There are $n\geq 3$ unit speed mobile agents placed at the origin of the infinite line. In as little time as possible, the agents must find and evacuate from an exit placed at an initially unknown location on the line. The agents can communicate in the wireless mode in order to facilitate the evacuation (i.e. by announcing the target's location when it is found). However, among the agents are a subset of at most $f$ crash faulty agents who may fail to announce the target when they visit its location. In this paper we study this aforementioned problem for the specific case that $n=2f+1$. We introduce a novel type of search algorithm and analyze its competitive ratio -- the supremum, over all possible target locations, of the ratio of the time the agents take to evacuate divided by the initial distance between the agents and the target. In particular, we demonstrate that the competitive ratio of evacuation is at most $7.437011$ for $(n,f)=(3,1)$; at most $7.253767$ for $(n,f)=(5,2)$ and $(7,3)$; and at most $7.147026$ for $(n,f)=(9,4)$. For larger values of $n=2f+1$ we prove an asymptotic upper bound of $4+2\sqrt{2}$. We also adapt our evacuation algorithm for $(n,f)=(3,1)$ to the problem of search by three agents with one byzantine fault, i.e. the faulty agent may also lie about finding the target. In doing so we improve the best known upper bound on this search problem from 8.653055 to 7.437011.

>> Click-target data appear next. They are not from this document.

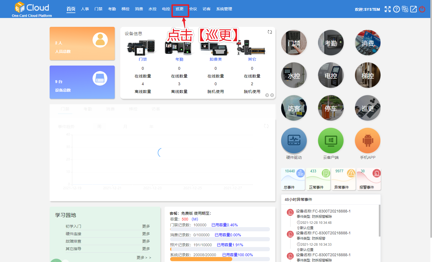Open the 硬件驱动 hardware driver icon

pyautogui.click(x=294, y=141)
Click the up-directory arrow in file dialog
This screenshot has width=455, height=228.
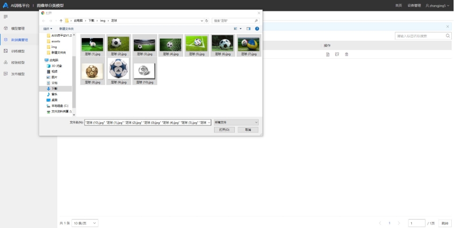point(61,21)
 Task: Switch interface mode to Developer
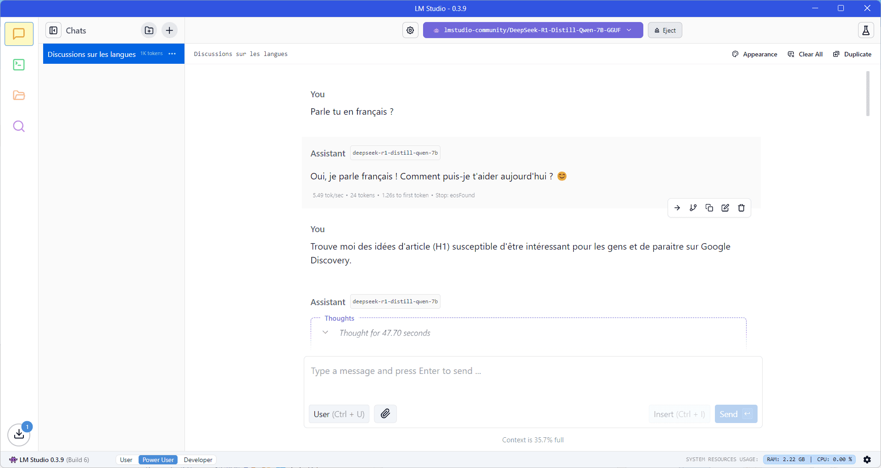[198, 460]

翻译：设有 $n\geq 3$ 个单位速度移动代理体位于无限直线的原点。代理体需在尽可能短的时间内，找到并疏散至位于直线上初始位置未知的出口。代理体之间可通过无线模式通信以协助疏散（例如在发现目标位置时进行宣告）。然而，代理体中存在至多 $f$ 个崩溃故障代理体，这些故障代理体在访问目标位置时可能无法宣告目标。本文针对 $n=2f+1$ 这一特殊情形研究上述问题。我们引入一种新型搜索算法，并分析其竞争比——即所有可能目标位置下，代理体完成疏散所需时间与代理体初始距离目标之间比值的上确界。具体而言，我们证明：当 $(n,f)=(3,1)$ 时疏散竞争比至多为 $7.437011$；当 $(n,f)=(5,2)$ 和 $(7,3)$ 时至多为 $7.253767$；当 $(n,f)=(9,4)$ 时至多为 $7.147026$。对于更大的 $n=2f+1$ 值，我们证明渐近上界为 $4+2\sqrt{2}$。我们还将 $(n,f)=(3,1)$ 的疏散算法推广至存在一个拜占庭故障代理体的三代理搜索问题（即故障代理体可能对是否找到目标说谎）。通过这一改进，我们将该搜索问题的最佳已知上界从 $8.653055$ 降低至 $7.437011$。